The Doctor of Philosophy in English program trains students to be successful scholars and teachers of literature and of writing and rhetoric. The program begins with an immersion in coursework, designed to introduce the discipline at a broad level and to lay the ground for avenues of individual research. The Comprehensive Exam solidifies the student’s grounding in three fields of study linked to that which the student intends to specialize. The dissertation, completed under the close supervision of both the dissertation director and the dissertation committee, is an original research project that stands as the student’s entry into the field of professional scholarship.
Graduates of Ph.D. in English program are able to:
- Employ primary and secondary materials to analyze critical debates and positionality within subfields of English.
- Demonstrate expertise in theories; methods; and social, cultural, and political histories of three subfields of English studies pertinent to the student’s plan of research and teaching.
- Formulate and defend original and critically significant arguments, communicating them effectively in genres relevant to English studies (e.g., research papers, conference presentations, digital projects).
- Design and conduct sustained, sophisticated, independent research to make a critical contribution to subfields within English studies by engaging in analytical thinking, investigating relationships between language and power, or critiquing inherited social structures and hierarchies within and beyond the field(s).
- Develop a foundational knowledge of current pedagogical and curricular frameworks for teaching college-level courses and apply these frameworks in their own classrooms or other teaching contexts.

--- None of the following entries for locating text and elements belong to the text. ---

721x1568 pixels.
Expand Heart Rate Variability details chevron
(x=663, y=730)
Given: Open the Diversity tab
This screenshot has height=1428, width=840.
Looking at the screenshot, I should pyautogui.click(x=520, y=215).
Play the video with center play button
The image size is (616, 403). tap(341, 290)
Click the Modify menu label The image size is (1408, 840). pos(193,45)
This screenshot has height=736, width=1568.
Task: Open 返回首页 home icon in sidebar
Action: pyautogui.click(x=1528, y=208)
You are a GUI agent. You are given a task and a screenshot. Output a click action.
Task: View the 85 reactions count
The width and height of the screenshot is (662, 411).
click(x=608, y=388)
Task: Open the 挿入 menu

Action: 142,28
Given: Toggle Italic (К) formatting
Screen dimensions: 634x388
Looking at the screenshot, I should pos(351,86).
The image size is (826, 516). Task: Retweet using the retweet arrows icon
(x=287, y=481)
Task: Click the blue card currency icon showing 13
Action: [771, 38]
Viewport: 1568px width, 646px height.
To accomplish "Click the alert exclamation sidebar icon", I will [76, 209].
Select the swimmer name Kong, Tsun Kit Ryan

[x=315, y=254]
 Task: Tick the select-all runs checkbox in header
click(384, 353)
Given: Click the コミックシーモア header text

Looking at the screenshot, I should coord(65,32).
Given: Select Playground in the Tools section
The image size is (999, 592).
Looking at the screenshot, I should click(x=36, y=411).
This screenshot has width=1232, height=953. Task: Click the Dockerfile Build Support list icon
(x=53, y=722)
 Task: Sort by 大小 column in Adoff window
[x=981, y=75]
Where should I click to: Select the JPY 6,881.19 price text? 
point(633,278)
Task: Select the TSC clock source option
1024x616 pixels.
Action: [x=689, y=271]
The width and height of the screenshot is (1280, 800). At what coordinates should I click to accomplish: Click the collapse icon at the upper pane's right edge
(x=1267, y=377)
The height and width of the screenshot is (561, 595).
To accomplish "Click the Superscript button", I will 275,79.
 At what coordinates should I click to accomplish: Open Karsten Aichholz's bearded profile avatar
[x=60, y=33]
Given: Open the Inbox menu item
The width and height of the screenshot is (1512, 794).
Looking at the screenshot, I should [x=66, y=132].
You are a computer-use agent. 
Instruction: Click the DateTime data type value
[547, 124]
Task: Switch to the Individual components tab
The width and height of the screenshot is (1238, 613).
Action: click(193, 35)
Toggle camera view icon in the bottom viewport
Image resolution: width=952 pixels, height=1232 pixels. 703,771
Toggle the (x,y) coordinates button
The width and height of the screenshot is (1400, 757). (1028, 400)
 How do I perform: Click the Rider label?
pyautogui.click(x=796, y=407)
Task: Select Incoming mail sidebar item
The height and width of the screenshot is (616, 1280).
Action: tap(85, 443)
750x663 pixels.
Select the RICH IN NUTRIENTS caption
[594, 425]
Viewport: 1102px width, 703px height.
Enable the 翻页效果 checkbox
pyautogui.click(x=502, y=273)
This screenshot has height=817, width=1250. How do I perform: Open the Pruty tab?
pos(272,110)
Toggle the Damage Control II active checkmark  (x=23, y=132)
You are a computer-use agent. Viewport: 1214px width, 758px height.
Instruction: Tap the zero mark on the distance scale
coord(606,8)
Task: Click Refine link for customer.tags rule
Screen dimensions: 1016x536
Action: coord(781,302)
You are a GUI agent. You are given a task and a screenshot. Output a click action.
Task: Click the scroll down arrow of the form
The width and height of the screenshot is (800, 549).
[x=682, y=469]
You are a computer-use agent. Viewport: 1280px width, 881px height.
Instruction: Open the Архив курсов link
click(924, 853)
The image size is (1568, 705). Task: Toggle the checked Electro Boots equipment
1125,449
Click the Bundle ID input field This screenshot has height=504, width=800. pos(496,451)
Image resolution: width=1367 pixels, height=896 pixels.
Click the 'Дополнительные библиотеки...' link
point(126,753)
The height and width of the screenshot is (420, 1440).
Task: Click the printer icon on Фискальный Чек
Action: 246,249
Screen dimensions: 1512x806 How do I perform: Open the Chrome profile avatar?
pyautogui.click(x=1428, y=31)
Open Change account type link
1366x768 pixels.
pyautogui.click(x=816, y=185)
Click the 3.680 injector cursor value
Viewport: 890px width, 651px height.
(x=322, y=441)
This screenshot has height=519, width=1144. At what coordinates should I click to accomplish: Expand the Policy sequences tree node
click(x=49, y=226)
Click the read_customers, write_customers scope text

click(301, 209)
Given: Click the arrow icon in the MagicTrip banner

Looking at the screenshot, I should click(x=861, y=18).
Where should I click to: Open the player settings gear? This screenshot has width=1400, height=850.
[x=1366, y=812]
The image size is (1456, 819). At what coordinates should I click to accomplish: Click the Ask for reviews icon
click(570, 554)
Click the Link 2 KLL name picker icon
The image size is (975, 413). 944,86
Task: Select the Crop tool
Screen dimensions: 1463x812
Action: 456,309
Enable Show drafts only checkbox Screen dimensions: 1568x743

In addition to the formal curriculum, the department offers a range of opportunities to introduce students to new scholarship in English, including the Barrs lecture series. We hold frequent workshops on various aspects of graduate study and professionalization, and students are involved in a plethora of hands-on research opportunities, including the NULab for Texts, Maps, and Networks, the Early Caribbean Digital Archive, and The Women Writers Project. Many students are also involved with 826 Boston, where they have gained experience in teaching and community engagement.